- _Source passage_:

When I met H his brain was too far gone for him to tell me his own name or his birthdate or where he was. But I immediately knew he was a sweet and gentle soul when he pulled out my chair and asked me to sit. He shook my hand to introduce himself, though he did not know his own name. He smiled and chuckled a lot and still had a few jokes he would tell but the joke and punchline never matched up quite right. I assumed it was due to his advanced dementia. He lived in a memory care home with locked doors and gates and 24-hour care. You see he was incredibly adept at getting through locks and gates and walls and caregivers. But he was no longer very adept at getting dressed or reading street signs or finding his way home.
His wife of over 60 years would come visit him nearly every day. He would smile and nod at her and make sure she had the best chair in the room. He would sit with her and let her read to him. She told him all the stories and updates about people he did not remember any longer. He held her hand. He would share an ice cream with her in the afternoons and a piece of chocolate cake if she was there in the evenings. He always walked her to the door to make sure she got to her car alright. And then staff would escort him back inside.

- _Recorded data_:
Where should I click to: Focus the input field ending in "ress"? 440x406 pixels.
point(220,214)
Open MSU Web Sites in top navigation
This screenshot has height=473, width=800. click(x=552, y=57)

- _Directions_: Copy out the passage about H and his wife in full, word for word.

- _Answer to this exercise_:
When I met H his brain was too far gone for him to tell me his own name or his birthdate or where he was. But I immediately knew he was a sweet and gentle soul when he pulled out my chair and asked me to sit. He shook my hand to introduce himself, though he did not know his own name. He smiled and chuckled a lot and still had a few jokes he would tell but the joke and punchline never matched up quite right. I assumed it was due to his advanced dementia. He lived in a memory care home with locked doors and gates and 24-hour care. You see he was incredibly adept at getting through locks and gates and walls and caregivers. But he was no longer very adept at getting dressed or reading street signs or finding his way home.
His wife of over 60 years would come visit him nearly every day. He would smile and nod at her and make sure she had the best chair in the room. He would sit with her and let her read to him. She told him all the stories and updates about people he did not remember any longer. He held her hand. He would share an ice cream with her in the afternoons and a piece of chocolate cake if she was there in the evenings. He always walked her to the door to make sure she got to her car alright. And then staff would escort him back inside.